• [DOCUMENT EXTRACT]:
Probability Tree and Conditional Expectations

Topics

Introduction
Expected Value and Variance
Probability Trees and Conditional Expectations
- Total Probability Rule for Expected Value
Bayes' Formula and Updating Probability Estimates
- Bayes’ Formula

Table of Contents

Introduction

Since many investment decisions are made in an environment of uncertainty, it is essential for portfolio managers and investment managers to have a fundamental grasp of probability concepts.

Calculation of the expected value, variance, and standard deviation for a random variable.
Using probability trees to visualize conditional expectations and the total probabilities for expected value.
Using Bayes’ formula to adjust probabilities with the arrival of new information.

Fundamental Concepts

A random variable is an uncertain quantity/number.
An outcome is the observed value of a random variable.
An event can be a single outcome or a set of outcomes.
Mutually exclusive events are events that cannot happen at the same time.
Exhaustive events are those that cover all possible outcomes.

The 2 defining properties of probability are:

The probability of any event has to be between 0 and 1.
The sum of the probabilities of mutually exclusive and exhaustive events is equal to 1.

Example

Die Roll

Result is a random variable.
2 is an outcome.
Rolling a 2 is an event.
Rolling a 2 and 3 are mutually exclusive.
Rolling even and odd are exhaustive.

Conditional v/s Unconditional probabilities

Unconditional probability is the probability of an event occurring irrespective of the occurrence of other events. It is denoted as P(A). Unconditional probability is also called marginal probability.
Conditional probability is the probability of an event occurring given that another event has occurred. It is denoted as P(A|B), which is the probability of event A given that event B has occurred.

Joint Probability and Multiplication Rule

Multiplication rule is used to determine the joint probability of two events. It is expressed as: $$P(AB) = P(A|B) P(B)$$Rearranging the equation, we get the formula for computing conditional probabilities: $$P(A|B) = \frac{P(AB)}{P(B)}$$

Addition Rule for Probabilities

Addition rule is used to determine the probability that at least one of the events will occur.

• [SUPPLIED MATERIAL]:

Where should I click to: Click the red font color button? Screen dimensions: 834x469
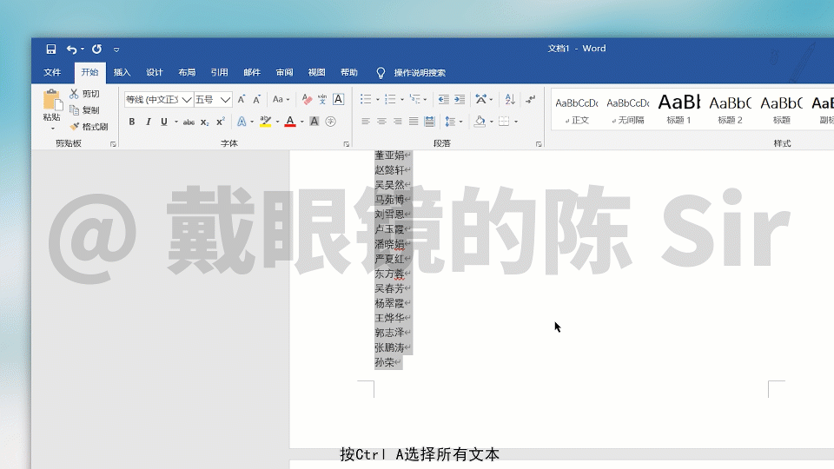[290, 122]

• [WRITTEN TASKS]:
1/ In the probability tutorial, retype the text between "Rolling a 2 is" and "called marginal probability.", inclusive.
2/ Put this sentence from the probability tutorial into Spanish: "Mutually exclusive events are events that cannot happen at the same time."
3/ Sum up the probability tutorial in two sentences.
The data above has no connection to the probability tutorial.

• [THE RESPONSES]:
1/
Rolling a 2 is an event.
Rolling a 2 and 3 are mutually exclusive.
Rolling even and odd are exhaustive.

Conditional v/s Unconditional probabilities

Unconditional probability is the probability of an event occurring irrespective of the occurrence of other events. It is denoted as P(A). Unconditional probability is also called marginal probability.

2/ Los eventos mutuamente excluyentes son eventos que no pueden ocurrir al mismo tiempo.

3/ Because many investment decisions are made under uncertainty, portfolio and investment managers need a basic grasp of probability, and the probability tutorial defines random variables, outcomes, events, and mutually exclusive and exhaustive events. It states that any probability lies between 0 and 1, contrasts conditional with unconditional probability, and presents the multiplication rule for joint probability and the addition rule for the chance that at least one event occurs.